::: AVAILABLE DATA
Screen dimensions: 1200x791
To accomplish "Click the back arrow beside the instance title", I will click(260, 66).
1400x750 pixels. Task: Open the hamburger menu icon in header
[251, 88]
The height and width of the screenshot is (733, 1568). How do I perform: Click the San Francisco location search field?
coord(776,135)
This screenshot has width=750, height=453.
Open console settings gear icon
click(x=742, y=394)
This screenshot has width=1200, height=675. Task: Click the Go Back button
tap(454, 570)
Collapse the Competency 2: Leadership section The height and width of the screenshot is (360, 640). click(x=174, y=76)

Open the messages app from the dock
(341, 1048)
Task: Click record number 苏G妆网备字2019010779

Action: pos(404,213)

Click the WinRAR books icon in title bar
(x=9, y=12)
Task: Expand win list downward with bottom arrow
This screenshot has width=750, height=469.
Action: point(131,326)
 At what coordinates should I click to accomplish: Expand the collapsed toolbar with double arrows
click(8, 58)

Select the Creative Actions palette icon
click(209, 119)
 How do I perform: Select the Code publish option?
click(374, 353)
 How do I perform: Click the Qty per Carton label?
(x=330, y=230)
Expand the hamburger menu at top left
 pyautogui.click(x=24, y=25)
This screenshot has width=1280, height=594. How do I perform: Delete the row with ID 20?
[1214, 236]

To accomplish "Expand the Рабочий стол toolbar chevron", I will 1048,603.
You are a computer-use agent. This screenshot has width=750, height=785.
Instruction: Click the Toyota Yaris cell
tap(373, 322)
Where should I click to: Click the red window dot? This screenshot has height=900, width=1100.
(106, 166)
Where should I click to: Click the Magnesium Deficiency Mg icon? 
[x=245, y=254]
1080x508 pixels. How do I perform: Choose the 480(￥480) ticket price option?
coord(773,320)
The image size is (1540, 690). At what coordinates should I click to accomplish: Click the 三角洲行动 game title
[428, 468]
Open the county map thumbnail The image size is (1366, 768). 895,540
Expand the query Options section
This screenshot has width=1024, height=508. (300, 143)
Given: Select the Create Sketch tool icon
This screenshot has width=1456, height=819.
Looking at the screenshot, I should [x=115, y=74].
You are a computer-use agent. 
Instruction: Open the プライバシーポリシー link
::::::
Copy out every line of the data above verbatim, without altering, omitting, or reordering anything.

Screen dimensions: 1200x791
To accomplish "Click the back arrow beside the instance title", I will click(260, 66).
1400x750 pixels. Task: Open the hamburger menu icon in header
[251, 88]
The height and width of the screenshot is (733, 1568). How do I perform: Click the San Francisco location search field?
coord(776,135)
This screenshot has width=750, height=453.
Open console settings gear icon
click(x=742, y=394)
This screenshot has width=1200, height=675. Task: Click the Go Back button
tap(454, 570)
Collapse the Competency 2: Leadership section The height and width of the screenshot is (360, 640). click(x=174, y=76)

Open the messages app from the dock
(341, 1048)
Task: Click record number 苏G妆网备字2019010779

Action: pos(404,213)

Click the WinRAR books icon in title bar
(x=9, y=12)
Task: Expand win list downward with bottom arrow
This screenshot has width=750, height=469.
Action: point(131,326)
 At what coordinates should I click to accomplish: Expand the collapsed toolbar with double arrows
click(8, 58)

Select the Creative Actions palette icon
click(209, 119)
 How do I perform: Select the Code publish option?
click(374, 353)
 How do I perform: Click the Qty per Carton label?
(x=330, y=230)
Expand the hamburger menu at top left
 pyautogui.click(x=24, y=25)
This screenshot has width=1280, height=594. How do I perform: Delete the row with ID 20?
[1214, 236]

To accomplish "Expand the Рабочий стол toolbar chevron", I will 1048,603.
You are a computer-use agent. This screenshot has width=750, height=785.
Instruction: Click the Toyota Yaris cell
tap(373, 322)
Where should I click to: Click the red window dot? This screenshot has height=900, width=1100.
(106, 166)
Where should I click to: Click the Magnesium Deficiency Mg icon? 
[x=245, y=254]
1080x508 pixels. How do I perform: Choose the 480(￥480) ticket price option?
coord(773,320)
The image size is (1540, 690). At what coordinates should I click to accomplish: Click the 三角洲行动 game title
[428, 468]
Open the county map thumbnail The image size is (1366, 768). 895,540
Expand the query Options section
This screenshot has width=1024, height=508. (300, 143)
Given: Select the Create Sketch tool icon
This screenshot has width=1456, height=819.
Looking at the screenshot, I should [x=115, y=74].
You are a computer-use agent. 
Instruction: Open the プライバシーポリシー link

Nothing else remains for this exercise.